**Description of the task**
Up to and including the line with "Task: Click the DEMO chart icon in title bar", restate the records below word for word, beginning with their first line.

───── Excerpted records ─────

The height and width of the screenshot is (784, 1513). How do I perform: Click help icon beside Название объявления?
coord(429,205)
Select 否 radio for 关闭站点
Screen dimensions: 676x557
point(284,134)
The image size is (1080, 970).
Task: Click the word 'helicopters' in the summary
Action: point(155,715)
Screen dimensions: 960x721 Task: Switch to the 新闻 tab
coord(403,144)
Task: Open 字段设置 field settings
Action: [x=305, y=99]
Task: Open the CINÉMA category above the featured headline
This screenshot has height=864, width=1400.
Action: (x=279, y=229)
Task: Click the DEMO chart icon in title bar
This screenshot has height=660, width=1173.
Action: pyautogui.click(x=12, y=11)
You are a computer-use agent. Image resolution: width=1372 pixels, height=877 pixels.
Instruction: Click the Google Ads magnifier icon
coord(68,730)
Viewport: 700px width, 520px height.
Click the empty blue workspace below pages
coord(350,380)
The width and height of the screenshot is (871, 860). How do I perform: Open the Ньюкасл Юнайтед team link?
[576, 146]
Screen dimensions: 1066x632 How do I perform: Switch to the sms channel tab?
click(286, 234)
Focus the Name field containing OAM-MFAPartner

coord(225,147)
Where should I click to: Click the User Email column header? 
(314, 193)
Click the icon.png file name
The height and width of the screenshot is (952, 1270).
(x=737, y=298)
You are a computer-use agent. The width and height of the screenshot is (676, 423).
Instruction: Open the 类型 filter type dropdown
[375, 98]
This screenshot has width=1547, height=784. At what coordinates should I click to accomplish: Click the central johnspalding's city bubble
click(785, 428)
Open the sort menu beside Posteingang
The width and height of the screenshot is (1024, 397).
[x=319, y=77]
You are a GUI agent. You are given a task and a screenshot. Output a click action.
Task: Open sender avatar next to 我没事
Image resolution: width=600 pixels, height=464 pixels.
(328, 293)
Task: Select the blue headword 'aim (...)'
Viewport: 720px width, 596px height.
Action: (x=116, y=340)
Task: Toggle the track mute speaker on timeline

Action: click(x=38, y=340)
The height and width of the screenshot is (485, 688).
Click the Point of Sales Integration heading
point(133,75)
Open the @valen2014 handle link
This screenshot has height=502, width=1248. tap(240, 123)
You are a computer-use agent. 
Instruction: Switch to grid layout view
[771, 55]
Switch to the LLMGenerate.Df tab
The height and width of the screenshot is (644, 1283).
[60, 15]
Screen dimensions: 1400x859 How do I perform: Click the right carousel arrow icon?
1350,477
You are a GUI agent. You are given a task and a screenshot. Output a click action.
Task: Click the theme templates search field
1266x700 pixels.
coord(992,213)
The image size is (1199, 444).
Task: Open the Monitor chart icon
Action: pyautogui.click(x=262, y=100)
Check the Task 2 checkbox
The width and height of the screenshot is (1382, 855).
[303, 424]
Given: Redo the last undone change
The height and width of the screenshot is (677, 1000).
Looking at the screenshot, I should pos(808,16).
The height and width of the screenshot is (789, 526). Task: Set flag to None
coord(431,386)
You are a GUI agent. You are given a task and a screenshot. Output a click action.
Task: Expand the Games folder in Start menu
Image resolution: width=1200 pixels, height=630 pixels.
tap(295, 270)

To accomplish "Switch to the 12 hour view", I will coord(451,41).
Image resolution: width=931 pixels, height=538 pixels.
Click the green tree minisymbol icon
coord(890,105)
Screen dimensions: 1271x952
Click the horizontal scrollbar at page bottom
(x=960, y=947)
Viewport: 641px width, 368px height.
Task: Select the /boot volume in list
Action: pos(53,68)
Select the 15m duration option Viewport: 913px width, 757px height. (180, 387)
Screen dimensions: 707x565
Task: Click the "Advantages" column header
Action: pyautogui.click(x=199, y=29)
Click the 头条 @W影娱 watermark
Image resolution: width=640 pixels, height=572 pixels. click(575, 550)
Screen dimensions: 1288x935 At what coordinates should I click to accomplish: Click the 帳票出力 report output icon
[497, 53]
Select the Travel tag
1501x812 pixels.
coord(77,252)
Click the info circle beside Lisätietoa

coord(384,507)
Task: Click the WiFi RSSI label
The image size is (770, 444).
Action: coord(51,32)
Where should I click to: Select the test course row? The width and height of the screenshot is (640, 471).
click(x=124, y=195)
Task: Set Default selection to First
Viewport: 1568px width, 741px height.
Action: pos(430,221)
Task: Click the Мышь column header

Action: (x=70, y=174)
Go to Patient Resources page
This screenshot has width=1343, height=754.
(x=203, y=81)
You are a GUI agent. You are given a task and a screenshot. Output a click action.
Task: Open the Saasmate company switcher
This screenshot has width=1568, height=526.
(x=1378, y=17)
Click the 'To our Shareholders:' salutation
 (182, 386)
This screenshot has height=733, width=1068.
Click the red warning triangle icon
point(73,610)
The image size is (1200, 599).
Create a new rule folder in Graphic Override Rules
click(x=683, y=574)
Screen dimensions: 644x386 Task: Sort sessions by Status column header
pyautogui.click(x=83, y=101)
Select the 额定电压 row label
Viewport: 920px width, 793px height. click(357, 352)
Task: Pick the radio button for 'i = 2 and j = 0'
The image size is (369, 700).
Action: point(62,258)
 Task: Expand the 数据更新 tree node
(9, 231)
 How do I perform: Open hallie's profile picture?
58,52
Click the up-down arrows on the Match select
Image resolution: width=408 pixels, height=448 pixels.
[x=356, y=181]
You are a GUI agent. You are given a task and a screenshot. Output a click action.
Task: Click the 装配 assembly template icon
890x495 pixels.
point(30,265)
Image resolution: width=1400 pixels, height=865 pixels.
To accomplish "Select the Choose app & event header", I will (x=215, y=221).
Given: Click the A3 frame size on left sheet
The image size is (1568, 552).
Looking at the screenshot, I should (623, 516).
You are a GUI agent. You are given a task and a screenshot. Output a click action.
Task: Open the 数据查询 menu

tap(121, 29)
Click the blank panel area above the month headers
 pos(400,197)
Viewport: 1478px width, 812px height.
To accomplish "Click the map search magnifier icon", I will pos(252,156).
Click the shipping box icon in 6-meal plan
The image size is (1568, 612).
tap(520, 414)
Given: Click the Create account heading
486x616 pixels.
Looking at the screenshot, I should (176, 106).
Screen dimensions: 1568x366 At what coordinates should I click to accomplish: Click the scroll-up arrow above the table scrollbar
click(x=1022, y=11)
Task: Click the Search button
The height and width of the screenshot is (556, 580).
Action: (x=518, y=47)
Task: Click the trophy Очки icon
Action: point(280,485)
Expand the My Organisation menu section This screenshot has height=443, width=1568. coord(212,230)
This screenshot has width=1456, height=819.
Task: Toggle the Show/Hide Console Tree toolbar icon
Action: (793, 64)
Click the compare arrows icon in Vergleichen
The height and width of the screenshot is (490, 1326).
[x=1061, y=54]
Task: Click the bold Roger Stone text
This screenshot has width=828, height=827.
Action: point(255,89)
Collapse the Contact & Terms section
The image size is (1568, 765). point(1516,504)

─────

**Output of the exercise**
The height and width of the screenshot is (784, 1513). How do I perform: Click help icon beside Название объявления?
coord(429,205)
Select 否 radio for 关闭站点
Screen dimensions: 676x557
point(284,134)
The image size is (1080, 970).
Task: Click the word 'helicopters' in the summary
Action: point(155,715)
Screen dimensions: 960x721 Task: Switch to the 新闻 tab
coord(403,144)
Task: Open 字段设置 field settings
Action: [x=305, y=99]
Task: Open the CINÉMA category above the featured headline
This screenshot has height=864, width=1400.
Action: (x=279, y=229)
Task: Click the DEMO chart icon in title bar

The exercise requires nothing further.